In the case of massive splenomegaly, the main complication is severe bleeding, which is also the main cause of conversions and re-operations. Different sources estimate the conversion rate to be in the range of 6%–36%.22–25 In our study, it was 7.1%, and conversions were performed mainly in the learning curve period. According to literature data, ascending thromboembolism is a more common complication of laparoscopic surgeries than portal/deep venous thrombosis or pulmonary embolism26–28 ; however, we did not encounter this complication in our research.
Besides the size of the spleen, the most important factor in our study was the experience of the team. Several publications in the literature are about this topic. Cusick and Waldhausen 6 investigated the importance of the learning curve after 49 cases of splenectomy in children; they found significant reduction in the duration of surgery, intraoperative blood loss, and hospital costs when comparing the results of the first and last 10 patients and established the limit after which the duration of surgery and the costs are reduced owing to the experience in 20 surgeries. Peters et al. 7 have defined the learning curve studying surgeries performed because of idiopathic thrombocytopenic purpura. After sorting 50 surgeries into groups of 10 in chronological order, they concluded that the duration of surgery of patients in the first two groups was significantly longer than that in Groups 3–5. No difference was found in blood loss, hospital stay, and time to oral feeding, and the learning curve was defined as performing at least 20 surgeries. 7 In our study, the duration of surgery and the length of hospital stay significantly decreased after the learning curve.

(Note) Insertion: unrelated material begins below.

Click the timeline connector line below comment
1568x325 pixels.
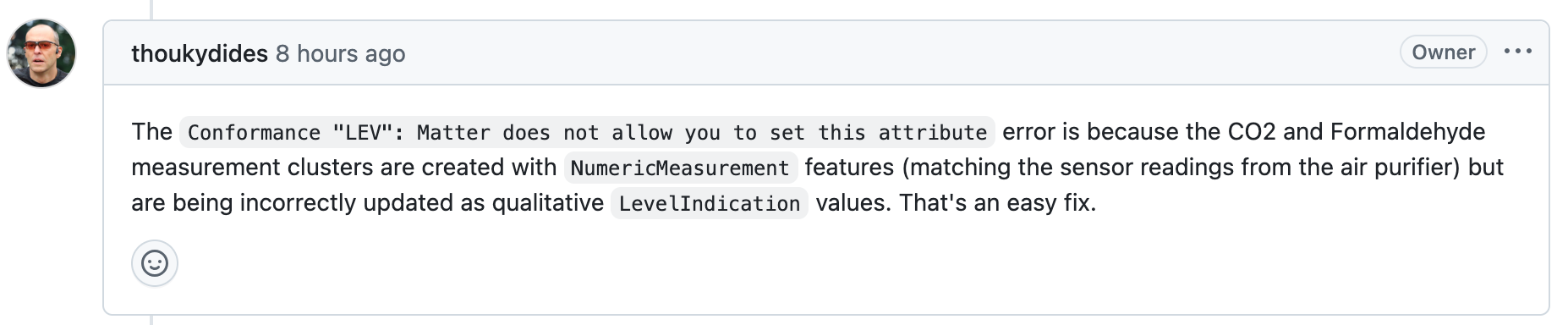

For the control of the vessels in the splenic hilum, we initially used a vascular stapler, and after 2006, we used individual vessel dissection and clips, similarly to the method described by Tan et al. 8 in their article published in 2013. Like these researchers, we found the method to be safe, especially in the case of splenomegaly, when the positioning of the stapler would be difficult because of the reduced space. There are articles about managing the splenic hilum with a LigaSure™ (Covidien) instrument or a Harmonic® scalpel (Ethicon Endo-Surgery, Blue Ash, OH) only,29,30 but this method was not used by our work group.
Conclusions
Based on our results, similar to literature data, it may be established that LS can be considered a surgical procedure with low morbidity after gaining the necessary experience. The most important factors of the successful procedure are possibly the experience of the team and the size of the spleen. In the case of massive splenomegaly, the Pfannenstiel incision may be a cosmetically more acceptable alternative for the retrieval of the spleen than the mini-laparotomy performed for the hand port inserted in the upper abdominal region during HALS, and surgical costs may also be reduced by restricting the use of the hand port. In addition to the above, a shorter duration of surgery, prevention of splenosis, and an improved histological assessment of the specimen might be expected from the use of the Pfannenstiel incision.
Footnotes
Disclosure Statement
No competing financial interests exist.